Nakatani et al. reported that the murine pericardium has numerous pores, unlike that of humans [17], which directly connect the pericardium to the pleural cavity. Fukuo et al. also showed that particulate matter can pass from the pleural cavity into the pericardial cavity [18]. Based on this evidence, we traced injected samples into the pericardial cavity using a μCT device. Our CT imaging data confirmed that the injected contrast reagents flowed into the pericardial cavity. Furthermore, talc-induced adhesion tissue was not observed in the pleural cavity. These data suggest that diffusion of injected materials through pericardial pores is limited by particle size.

Generally, talc, minocycline, and picibanil are known to be inducers of pleurodesis in patients with pneumothorax and malignant pleural effusion.
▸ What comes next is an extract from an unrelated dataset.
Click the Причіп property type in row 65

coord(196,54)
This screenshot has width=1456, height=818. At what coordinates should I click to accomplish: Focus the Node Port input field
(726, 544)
All three compounds stimulate immune cells, with subsequent enhancement of inflammatory reactions. Several researchers have demonstrated, through experimental and clinical studies, that minocycline induces pericardial adhesions in dogs and humans [19,20,21] through injury of the epicardial-pericardial surface by acidic stimulation. This indirectly indicates that talc, minocycline, and picibanil might be able to induce adhesions in the murine pericardium. Unexpectedly, we found that talc was the best inducer of adhesion in the pericardial cavity, and no macroscopic adhesion tissue was obvious in minocycline-, picibanil- or blood-injected mice for 2 weeks post injection. Similar results have been reported for a porcine model [22]. Taken together, the data from our study and others suggest that mice and pigs might possess strong resistant properties to the formation of pericardial adhesions by minocycline, picibanil, or bleeding, which is inconsistent with humans.

Strong pericardial adhesions are a significant cause of morbidity and mortality due to surgical injuries and severe bleeding related to complicated technical aspects of reoperations [23]. In order to reproduce such clinical issues in mice, we investigated the treatment term and dosage of talc, and identified optimal conditions for establishing adhesions. Histology showed that fibrosis was ectopically formed within the pericardial cavity. Similar findings were observed in heart specimens taken from patients with left ventricular assist devices. Cannata et al. also showed that the connective tissue of adhesions fills the space between the pericardial layers in humans [24]. Our data and previous evidence indicate that the pathology of our mouse model is similar to that of humans, justifying its utility for elucidating the molecular mechanisms of pericardial adhesions.

In recent years, genome editing technologies have significant increased our understanding of pathological and physiological events [25]. In the future, combination of our mouse model with the latest genome-editing technologies could contribute to clarification of the entire molecular mechanism of pericardial adhesion, which could inform the development of human therapies.

Conclusion

In the present study, we successfully established a simple mouse model of pericardial adhesions by one-shot injection of talc into the murine pericardial cavity. Our histological data demonstrate that talc-induced immune reactions are effective for the induction of adhesions between the pericardium and heart, which are structurally similar to those of patients with left ventricular assist devices. We believe that our animal model can contribute to solving the clinical issues related to pericardial adhesions.